*Given problem*. Rewrite everything from the line that contains "will tap(133, 228)." down to the line that contains "Looking at the screenshot, I should coord(523,29).", with "How do I perform" replaced by "How can I perform" and everything else left unchanged.

— start Provided records —

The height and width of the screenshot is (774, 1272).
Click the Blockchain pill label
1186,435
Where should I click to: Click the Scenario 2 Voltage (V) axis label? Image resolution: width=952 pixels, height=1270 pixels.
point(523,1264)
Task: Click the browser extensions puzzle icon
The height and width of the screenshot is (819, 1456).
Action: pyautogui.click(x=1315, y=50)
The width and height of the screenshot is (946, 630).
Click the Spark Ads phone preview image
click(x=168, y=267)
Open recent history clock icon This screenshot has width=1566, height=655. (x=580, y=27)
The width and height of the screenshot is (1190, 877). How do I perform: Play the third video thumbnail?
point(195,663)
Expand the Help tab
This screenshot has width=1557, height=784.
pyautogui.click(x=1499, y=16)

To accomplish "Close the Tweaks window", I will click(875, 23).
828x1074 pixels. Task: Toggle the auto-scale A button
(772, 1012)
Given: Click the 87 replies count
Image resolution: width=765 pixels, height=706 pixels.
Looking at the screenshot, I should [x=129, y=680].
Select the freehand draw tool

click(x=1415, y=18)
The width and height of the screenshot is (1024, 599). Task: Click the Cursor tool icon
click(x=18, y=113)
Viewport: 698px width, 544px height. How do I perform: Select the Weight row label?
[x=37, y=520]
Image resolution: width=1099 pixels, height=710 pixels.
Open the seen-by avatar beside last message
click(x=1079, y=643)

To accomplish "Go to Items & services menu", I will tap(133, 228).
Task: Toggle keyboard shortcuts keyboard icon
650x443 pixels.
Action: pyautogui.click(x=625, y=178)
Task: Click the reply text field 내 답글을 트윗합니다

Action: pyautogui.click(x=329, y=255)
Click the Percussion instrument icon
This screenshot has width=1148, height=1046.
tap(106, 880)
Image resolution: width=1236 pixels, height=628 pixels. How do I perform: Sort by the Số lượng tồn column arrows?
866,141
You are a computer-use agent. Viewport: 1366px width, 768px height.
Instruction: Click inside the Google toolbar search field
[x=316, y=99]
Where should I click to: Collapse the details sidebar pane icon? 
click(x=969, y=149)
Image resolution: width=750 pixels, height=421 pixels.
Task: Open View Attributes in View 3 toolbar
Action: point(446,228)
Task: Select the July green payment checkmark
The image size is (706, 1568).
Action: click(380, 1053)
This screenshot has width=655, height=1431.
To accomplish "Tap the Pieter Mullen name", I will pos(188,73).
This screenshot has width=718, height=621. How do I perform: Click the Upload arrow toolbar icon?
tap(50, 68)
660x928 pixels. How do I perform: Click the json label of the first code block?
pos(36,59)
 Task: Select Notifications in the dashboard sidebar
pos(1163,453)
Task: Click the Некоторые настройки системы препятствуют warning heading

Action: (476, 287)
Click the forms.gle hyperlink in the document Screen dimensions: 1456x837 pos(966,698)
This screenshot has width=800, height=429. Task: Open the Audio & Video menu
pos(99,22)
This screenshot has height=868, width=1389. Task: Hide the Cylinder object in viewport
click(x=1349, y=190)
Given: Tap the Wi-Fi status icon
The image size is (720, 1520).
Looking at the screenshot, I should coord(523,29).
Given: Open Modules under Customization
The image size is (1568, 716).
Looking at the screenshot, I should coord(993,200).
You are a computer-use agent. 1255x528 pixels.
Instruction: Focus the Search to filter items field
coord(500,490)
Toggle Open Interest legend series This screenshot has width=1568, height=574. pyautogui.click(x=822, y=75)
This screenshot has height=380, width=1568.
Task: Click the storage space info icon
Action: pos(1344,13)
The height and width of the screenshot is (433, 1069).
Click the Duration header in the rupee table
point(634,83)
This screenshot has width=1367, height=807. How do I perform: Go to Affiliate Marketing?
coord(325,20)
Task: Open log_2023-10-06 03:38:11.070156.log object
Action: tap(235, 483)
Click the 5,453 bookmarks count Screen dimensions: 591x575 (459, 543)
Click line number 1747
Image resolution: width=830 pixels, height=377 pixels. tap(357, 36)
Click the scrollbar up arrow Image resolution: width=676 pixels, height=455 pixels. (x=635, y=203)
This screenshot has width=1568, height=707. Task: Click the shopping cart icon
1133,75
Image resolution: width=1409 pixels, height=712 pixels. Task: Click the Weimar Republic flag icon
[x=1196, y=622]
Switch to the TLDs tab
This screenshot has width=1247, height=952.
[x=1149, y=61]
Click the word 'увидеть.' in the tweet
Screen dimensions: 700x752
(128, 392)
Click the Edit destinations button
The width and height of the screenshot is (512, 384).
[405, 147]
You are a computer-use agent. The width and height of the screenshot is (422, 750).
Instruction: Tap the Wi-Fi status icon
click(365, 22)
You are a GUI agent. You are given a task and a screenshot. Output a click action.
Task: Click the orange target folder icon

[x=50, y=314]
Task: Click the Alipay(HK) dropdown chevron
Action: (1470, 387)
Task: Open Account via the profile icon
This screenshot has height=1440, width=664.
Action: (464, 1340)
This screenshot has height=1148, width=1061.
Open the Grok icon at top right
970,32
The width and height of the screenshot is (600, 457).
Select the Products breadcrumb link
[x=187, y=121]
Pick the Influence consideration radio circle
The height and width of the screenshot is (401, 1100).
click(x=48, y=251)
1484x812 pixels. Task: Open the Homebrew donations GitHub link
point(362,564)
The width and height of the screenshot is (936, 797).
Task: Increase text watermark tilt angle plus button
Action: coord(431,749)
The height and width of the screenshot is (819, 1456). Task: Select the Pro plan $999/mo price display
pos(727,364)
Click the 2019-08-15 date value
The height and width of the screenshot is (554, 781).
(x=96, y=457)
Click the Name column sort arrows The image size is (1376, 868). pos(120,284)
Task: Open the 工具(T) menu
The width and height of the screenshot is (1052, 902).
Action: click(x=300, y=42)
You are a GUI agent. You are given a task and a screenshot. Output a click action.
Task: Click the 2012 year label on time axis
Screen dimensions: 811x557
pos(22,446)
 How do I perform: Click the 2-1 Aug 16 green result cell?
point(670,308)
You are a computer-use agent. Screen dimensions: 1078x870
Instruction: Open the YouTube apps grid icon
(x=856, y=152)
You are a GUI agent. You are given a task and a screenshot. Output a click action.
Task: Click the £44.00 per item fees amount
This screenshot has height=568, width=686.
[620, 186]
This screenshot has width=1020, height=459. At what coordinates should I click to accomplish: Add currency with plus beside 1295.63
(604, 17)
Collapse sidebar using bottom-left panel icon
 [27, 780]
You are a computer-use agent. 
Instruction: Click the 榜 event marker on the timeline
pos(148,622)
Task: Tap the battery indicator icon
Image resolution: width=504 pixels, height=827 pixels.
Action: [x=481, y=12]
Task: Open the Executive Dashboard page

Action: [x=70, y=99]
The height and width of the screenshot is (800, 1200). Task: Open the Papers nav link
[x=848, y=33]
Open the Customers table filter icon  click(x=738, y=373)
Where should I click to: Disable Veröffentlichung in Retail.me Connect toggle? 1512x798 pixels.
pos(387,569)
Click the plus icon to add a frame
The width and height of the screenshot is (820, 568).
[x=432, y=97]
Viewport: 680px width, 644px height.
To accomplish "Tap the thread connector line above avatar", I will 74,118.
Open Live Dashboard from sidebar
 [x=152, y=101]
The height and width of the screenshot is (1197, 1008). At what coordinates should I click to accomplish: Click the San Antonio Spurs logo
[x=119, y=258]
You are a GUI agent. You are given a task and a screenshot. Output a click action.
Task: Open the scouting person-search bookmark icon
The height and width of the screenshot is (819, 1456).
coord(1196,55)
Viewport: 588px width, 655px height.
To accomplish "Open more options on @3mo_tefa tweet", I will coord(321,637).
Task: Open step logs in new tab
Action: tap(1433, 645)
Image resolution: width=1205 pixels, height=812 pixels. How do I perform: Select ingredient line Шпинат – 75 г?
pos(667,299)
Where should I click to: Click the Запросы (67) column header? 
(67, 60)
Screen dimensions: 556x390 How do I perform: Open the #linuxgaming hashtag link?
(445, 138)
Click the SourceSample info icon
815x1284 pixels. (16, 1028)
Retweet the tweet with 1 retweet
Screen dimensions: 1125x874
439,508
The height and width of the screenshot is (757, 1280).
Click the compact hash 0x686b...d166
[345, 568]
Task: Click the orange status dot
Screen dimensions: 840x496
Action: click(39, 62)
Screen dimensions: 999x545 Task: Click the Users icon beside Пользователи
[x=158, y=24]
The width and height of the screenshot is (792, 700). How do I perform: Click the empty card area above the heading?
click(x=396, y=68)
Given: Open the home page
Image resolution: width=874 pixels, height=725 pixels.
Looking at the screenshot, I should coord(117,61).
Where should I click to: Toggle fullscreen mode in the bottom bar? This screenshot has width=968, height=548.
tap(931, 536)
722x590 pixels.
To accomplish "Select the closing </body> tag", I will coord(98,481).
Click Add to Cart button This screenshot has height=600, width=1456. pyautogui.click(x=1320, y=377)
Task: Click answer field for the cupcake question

— end Provided records —

*Solution below*.
To accomplish "Go to Items & services menu", I will tap(133, 228).
Task: Toggle keyboard shortcuts keyboard icon
650x443 pixels.
Action: pyautogui.click(x=625, y=178)
Task: Click the reply text field 내 답글을 트윗합니다

Action: pyautogui.click(x=329, y=255)
Click the Percussion instrument icon
This screenshot has width=1148, height=1046.
tap(106, 880)
Image resolution: width=1236 pixels, height=628 pixels. How can I perform: Sort by the Số lượng tồn column arrows?
866,141
You are a computer-use agent. Viewport: 1366px width, 768px height.
Instruction: Click inside the Google toolbar search field
[x=316, y=99]
Where should I click to: Collapse the details sidebar pane icon? 
click(x=969, y=149)
Image resolution: width=750 pixels, height=421 pixels.
Task: Open View Attributes in View 3 toolbar
Action: point(446,228)
Task: Select the July green payment checkmark
The image size is (706, 1568).
Action: click(380, 1053)
This screenshot has width=655, height=1431.
To accomplish "Tap the Pieter Mullen name", I will pos(188,73).
This screenshot has width=718, height=621. How can I perform: Click the Upload arrow toolbar icon?
tap(50, 68)
660x928 pixels. How can I perform: Click the json label of the first code block?
pos(36,59)
 Task: Select Notifications in the dashboard sidebar
pos(1163,453)
Task: Click the Некоторые настройки системы препятствуют warning heading

Action: (476, 287)
Click the forms.gle hyperlink in the document Screen dimensions: 1456x837 pos(966,698)
This screenshot has width=800, height=429. Task: Open the Audio & Video menu
pos(99,22)
This screenshot has height=868, width=1389. Task: Hide the Cylinder object in viewport
click(x=1349, y=190)
Given: Tap the Wi-Fi status icon
The image size is (720, 1520).
Looking at the screenshot, I should coord(523,29).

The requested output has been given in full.